**ACTIVITY:** Below are some records. Reproduce them exactly from their first line through the line with "Task: Click the バットスピード", inclusive.

**ENTRIES PROVIDED:**

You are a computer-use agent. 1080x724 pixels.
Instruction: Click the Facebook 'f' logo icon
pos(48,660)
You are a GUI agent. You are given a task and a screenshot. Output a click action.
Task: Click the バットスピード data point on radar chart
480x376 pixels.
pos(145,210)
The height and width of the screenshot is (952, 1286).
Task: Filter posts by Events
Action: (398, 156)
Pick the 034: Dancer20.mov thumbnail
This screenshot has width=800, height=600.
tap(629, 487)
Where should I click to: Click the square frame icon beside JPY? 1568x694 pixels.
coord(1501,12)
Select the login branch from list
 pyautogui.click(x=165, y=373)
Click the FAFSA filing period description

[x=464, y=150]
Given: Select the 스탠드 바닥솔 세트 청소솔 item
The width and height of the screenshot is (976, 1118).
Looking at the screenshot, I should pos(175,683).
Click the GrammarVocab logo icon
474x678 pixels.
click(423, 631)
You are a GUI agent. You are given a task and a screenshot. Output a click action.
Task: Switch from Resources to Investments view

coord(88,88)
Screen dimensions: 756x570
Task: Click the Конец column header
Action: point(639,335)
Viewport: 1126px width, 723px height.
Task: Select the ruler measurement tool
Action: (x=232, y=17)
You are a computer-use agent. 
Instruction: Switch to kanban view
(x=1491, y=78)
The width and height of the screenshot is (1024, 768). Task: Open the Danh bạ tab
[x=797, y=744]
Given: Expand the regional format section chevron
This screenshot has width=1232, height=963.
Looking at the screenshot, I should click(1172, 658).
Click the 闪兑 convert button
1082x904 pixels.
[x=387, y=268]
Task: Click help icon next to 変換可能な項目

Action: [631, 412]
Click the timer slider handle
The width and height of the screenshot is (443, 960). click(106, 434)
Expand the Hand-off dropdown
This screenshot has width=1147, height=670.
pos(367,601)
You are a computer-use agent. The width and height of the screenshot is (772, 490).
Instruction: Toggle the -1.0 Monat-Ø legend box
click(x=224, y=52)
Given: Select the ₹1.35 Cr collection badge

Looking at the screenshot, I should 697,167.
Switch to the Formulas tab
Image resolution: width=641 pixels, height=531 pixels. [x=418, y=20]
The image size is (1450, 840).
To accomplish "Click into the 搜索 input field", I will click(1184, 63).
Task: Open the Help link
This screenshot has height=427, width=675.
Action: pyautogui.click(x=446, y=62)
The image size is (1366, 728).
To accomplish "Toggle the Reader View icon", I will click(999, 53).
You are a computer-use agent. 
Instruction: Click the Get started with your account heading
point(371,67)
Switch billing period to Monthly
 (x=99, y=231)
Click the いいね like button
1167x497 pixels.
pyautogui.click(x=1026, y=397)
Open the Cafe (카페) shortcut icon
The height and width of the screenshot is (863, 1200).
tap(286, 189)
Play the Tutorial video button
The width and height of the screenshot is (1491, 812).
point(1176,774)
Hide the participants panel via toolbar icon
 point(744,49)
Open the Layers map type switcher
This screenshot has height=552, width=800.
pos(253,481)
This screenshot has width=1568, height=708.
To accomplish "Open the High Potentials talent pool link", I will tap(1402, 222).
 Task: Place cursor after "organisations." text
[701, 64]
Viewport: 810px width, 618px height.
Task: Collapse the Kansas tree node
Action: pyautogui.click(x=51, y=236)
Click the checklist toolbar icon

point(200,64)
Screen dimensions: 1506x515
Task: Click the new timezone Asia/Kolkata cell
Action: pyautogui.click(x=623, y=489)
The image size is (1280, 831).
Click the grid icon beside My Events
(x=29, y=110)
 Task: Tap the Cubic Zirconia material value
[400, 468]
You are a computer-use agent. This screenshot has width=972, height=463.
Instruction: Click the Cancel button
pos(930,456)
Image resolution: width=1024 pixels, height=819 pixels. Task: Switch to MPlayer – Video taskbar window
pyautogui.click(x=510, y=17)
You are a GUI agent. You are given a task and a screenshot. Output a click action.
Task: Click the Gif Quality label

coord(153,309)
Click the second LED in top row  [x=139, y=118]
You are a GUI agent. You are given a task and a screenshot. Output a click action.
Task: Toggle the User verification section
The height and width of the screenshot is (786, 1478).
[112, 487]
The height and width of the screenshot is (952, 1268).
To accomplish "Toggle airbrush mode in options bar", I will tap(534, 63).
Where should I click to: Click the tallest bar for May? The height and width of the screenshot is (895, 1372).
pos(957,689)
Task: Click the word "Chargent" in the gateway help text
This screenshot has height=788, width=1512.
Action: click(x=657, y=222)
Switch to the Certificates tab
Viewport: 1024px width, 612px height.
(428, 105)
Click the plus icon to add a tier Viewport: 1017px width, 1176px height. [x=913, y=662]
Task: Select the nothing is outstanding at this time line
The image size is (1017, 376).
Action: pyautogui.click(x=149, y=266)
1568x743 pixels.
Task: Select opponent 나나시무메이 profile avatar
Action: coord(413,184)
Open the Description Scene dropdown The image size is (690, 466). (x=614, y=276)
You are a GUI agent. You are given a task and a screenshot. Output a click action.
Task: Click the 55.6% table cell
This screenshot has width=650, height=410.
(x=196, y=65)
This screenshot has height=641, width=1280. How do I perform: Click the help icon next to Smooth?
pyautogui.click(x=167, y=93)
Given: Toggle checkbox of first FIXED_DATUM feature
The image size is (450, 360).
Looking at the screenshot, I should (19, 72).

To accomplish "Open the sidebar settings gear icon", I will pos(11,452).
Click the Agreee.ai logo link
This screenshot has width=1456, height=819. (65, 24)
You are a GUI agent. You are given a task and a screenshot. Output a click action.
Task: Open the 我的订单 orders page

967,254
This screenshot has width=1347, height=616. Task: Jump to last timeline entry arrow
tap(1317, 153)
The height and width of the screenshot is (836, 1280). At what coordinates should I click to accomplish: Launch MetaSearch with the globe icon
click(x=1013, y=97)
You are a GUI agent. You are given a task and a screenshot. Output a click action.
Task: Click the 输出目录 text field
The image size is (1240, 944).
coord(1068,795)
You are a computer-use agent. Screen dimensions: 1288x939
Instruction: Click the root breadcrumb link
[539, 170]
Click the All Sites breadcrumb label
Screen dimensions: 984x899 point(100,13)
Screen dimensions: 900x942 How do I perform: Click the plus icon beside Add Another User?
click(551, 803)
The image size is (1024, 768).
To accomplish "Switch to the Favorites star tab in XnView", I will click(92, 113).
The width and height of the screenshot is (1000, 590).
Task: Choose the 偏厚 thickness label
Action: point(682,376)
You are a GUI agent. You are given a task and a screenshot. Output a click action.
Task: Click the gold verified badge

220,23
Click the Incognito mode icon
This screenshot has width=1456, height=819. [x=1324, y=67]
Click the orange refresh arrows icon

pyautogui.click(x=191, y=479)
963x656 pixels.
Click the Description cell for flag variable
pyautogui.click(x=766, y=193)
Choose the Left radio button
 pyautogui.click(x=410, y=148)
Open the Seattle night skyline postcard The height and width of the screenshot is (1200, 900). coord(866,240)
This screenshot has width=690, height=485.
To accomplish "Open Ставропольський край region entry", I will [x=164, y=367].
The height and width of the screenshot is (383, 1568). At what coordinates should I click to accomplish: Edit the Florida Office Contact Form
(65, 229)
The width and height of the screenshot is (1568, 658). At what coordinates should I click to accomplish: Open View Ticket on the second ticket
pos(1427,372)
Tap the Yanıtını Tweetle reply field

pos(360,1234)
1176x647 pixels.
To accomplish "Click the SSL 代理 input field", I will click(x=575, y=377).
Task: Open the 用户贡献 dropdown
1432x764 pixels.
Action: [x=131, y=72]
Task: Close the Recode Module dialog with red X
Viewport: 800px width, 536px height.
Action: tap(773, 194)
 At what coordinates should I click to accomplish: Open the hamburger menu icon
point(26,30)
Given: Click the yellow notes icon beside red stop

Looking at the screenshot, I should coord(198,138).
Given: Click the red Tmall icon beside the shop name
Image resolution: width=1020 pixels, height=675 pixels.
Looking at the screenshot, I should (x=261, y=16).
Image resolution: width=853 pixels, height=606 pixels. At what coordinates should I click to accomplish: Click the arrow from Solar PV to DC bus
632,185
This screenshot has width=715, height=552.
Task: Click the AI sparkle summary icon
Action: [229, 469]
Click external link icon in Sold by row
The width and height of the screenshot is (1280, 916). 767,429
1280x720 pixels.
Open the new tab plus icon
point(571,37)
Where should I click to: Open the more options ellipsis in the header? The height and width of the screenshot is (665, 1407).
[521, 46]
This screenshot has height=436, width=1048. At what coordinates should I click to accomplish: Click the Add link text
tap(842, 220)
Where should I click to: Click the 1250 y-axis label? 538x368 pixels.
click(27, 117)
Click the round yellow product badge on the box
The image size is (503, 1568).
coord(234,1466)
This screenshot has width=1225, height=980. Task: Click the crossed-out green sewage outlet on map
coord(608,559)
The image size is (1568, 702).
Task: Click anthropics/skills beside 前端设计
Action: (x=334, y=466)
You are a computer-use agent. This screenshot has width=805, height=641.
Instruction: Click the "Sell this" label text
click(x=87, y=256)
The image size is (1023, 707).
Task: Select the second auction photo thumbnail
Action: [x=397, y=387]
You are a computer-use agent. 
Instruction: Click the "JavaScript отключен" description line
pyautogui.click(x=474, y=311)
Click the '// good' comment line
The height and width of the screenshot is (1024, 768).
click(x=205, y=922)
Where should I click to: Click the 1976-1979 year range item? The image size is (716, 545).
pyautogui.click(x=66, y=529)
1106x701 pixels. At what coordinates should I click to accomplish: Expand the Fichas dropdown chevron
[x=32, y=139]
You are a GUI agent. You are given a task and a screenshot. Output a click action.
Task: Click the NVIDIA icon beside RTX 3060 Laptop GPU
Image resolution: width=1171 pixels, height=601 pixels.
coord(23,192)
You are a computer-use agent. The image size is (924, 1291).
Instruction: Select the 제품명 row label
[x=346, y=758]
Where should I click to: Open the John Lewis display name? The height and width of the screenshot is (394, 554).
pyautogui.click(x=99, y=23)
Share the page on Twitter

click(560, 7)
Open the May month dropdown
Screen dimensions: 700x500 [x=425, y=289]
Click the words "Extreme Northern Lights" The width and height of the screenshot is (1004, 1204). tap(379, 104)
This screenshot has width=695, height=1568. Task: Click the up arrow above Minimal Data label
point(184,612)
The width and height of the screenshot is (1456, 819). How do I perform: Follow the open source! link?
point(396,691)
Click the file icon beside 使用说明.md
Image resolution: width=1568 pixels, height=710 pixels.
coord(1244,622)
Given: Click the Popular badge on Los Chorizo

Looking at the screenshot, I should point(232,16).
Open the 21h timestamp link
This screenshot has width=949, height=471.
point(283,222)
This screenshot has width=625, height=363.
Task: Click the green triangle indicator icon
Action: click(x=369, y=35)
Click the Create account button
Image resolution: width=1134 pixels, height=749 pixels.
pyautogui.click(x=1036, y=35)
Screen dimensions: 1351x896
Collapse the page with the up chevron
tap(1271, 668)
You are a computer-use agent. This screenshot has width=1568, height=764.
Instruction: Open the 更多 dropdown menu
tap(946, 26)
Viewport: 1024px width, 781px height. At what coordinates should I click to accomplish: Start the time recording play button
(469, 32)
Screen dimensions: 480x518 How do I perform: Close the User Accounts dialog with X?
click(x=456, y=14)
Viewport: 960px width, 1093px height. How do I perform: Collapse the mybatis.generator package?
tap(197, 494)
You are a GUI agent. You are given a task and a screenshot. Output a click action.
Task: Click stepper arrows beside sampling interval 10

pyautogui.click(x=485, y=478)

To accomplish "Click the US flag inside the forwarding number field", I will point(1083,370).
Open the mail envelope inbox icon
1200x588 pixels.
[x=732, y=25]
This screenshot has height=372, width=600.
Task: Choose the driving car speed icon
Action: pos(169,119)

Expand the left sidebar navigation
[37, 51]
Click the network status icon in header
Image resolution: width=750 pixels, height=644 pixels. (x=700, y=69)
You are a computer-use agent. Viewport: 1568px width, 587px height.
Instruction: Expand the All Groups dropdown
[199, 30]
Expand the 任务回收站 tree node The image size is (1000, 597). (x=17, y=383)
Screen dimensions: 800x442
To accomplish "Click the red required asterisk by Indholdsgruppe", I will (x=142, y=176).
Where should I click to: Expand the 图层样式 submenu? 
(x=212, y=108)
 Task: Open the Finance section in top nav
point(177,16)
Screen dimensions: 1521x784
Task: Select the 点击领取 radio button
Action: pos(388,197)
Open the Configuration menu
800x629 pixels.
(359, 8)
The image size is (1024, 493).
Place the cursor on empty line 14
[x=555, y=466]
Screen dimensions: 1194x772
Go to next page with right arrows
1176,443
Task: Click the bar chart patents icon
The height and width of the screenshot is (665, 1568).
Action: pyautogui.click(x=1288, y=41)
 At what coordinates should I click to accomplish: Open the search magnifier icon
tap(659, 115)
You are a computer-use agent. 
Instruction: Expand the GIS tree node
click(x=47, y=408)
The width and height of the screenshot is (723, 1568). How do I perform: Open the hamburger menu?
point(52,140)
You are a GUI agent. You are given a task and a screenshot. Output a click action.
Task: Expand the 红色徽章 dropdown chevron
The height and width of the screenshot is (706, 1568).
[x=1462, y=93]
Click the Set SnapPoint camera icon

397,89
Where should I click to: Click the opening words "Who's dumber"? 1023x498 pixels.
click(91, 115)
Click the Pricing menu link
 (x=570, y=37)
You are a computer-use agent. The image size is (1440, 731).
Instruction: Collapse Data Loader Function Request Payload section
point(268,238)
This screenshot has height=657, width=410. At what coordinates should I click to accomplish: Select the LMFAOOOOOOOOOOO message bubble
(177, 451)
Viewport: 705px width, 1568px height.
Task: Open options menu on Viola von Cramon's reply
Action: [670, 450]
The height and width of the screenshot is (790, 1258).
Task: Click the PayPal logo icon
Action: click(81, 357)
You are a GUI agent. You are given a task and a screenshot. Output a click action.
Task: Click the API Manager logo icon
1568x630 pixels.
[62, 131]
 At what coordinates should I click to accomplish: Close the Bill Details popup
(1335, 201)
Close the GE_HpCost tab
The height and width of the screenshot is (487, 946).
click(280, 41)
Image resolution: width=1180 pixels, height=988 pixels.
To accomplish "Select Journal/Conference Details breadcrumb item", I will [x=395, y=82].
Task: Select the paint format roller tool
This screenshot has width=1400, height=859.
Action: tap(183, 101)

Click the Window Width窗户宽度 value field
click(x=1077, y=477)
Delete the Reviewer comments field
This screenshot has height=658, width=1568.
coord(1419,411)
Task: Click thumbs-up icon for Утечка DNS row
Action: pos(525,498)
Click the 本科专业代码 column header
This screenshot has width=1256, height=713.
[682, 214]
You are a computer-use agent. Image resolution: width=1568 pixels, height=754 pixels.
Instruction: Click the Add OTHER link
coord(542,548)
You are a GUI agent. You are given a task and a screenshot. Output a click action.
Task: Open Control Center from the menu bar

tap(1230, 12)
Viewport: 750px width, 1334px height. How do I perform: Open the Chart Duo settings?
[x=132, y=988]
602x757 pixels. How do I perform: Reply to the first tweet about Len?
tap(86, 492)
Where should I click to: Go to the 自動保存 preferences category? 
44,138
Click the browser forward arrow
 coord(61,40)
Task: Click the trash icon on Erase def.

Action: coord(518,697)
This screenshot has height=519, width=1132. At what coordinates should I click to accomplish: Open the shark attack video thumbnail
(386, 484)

**ANSWER BELOW:**
You are a computer-use agent. 1080x724 pixels.
Instruction: Click the Facebook 'f' logo icon
pos(48,660)
You are a GUI agent. You are given a task and a screenshot. Output a click action.
Task: Click the バットスピード data point on radar chart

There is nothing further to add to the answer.